Traveling with Annie brings many rewards, but it also brings many complications. Balancing her needs/safety/comfort against mine can sometimes be a challenge. For instance, when I’m driving all day, she’s resting. So when I’m done driving and want to rest, I often need to exercise her instead. Also, there are a lot of places I want to go that she can’t, and I have to decide if the issues caused by leaving her alone are worth what I will potentially get out of the activity. Most of the National Parks we’ve visited have had fun looking hikes I would have enjoyed, but knowing how much Annie also enjoys hikes, it doesn’t seem fair to go on one without her. Leaving her briefly for shopping or restaurants is easier to justify. I digress, because Annie wasn’t going to be allowed to come into the canyon with me. And the weather was just a touch warmer than I like it to be to leave her in the van. The canyon guide offered me some local kennel options, but honestly, she would be so distraught if I plonked her down in a strange cage and left her somewhere totally foreign that the emotional damage would likely outweigh any discomfort she might encounter in a warm van, with windows halfway down and a huge water bowl. This canyon was a once in a lifetime thing, so I found the biggest, shadiest tree I could and bit the bullet.

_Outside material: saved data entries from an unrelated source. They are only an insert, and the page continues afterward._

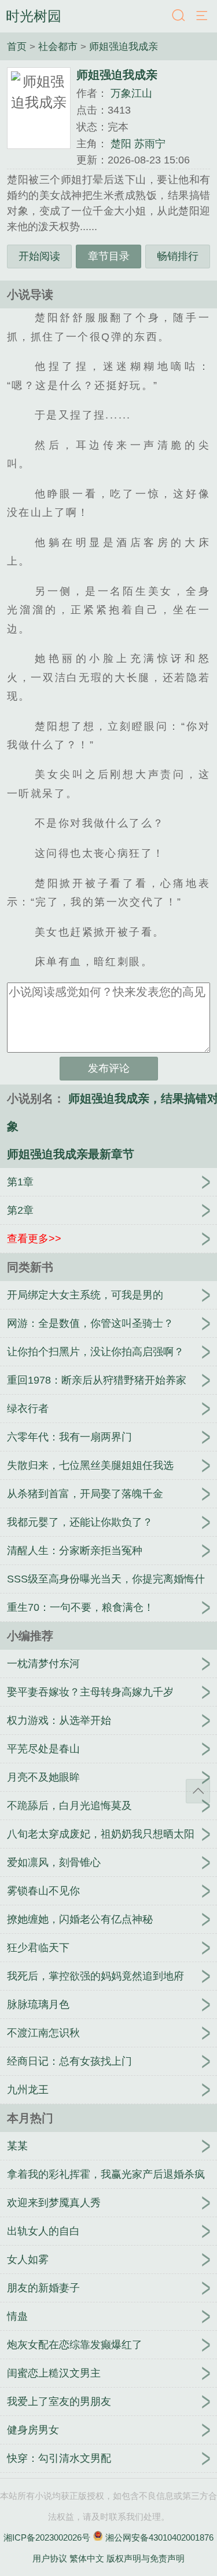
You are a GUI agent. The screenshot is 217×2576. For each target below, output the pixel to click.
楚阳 (121, 144)
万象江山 (131, 93)
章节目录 (109, 256)
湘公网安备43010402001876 (159, 2537)
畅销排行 (177, 256)
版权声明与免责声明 (145, 2558)
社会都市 (59, 46)
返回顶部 (198, 1791)
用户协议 (49, 2558)
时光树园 (33, 16)
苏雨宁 (149, 144)
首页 (18, 46)
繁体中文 (86, 2558)
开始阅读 (39, 256)
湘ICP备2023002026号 (46, 2537)
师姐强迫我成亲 (123, 46)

And it was mind blowing! Seriously-you NEED to visit this place! It doesn’t look like much from the outside…
But inside…. whoooaaahhhh. It’s a twisty, turny, crazy maze with light shining through at funky angles and illuminating all the striations and colors on the walls.
And then we had this brilliant Navajo guide who knew all the best camera angles and settings to get the coolest shots. In this one, if you focus on the brightest light patches at the center, it resembles a twisting candlestick with a flame shooting off to the right at the top of it.
In this one, the shadow outlines the form of an illuminated bear.
Here we have a heart. Seriously, it started to get to the point where I was like “could we just focus on how cool the canyon is and enough with making sure all 14 of us get a wacky shot around every corner?”
My attempt at a personal photo alongside of his. I look even more stoned in his.
This one did kinda blow my mind though. It looks like I’m holding a lit torch!
It was so magical in there and so unlike anywhere I’ve ever been and just stunning. There were also spots with fabulous acoustics that could make your voice do crazy things and markings where whirlpools had formed and odd tree limbs stuck in crevices that he could date to the month and year, but none of those make good photos.
And, spoiler alert, Annie was just fine and none the worse for wear after two hours on her own.
Just around the corner from Antelope Canyon is another amazing spot that the interwebs alerted me to – Horseshoe Bend. It’s basically just a bend in the, say it with me now, Colorado River (previously spotted by my campsite in Moab and forming the Grand Canyon), but it’s carved out this huge lump in the middle that is just stunning to look at. Of course, first there’s a mile long walk in the hot sun to reach it (Was I really freezing under layers of blankets just this morning?)
Phenomenally breathtaking. The water is an insane greenish blue, it’s just beyond. You also have to get super close to the really uneven rocky ledge to get anything close to a proper photograph, so it’s a bit unnerving. If the weather had been cooler and I had been less tired from the day it would have been a perfect spot for a picnic.
Did I mention that the mile walk in the hot sun to get there was DOWNhill? Which means UPhill alllll the way back. Ugh.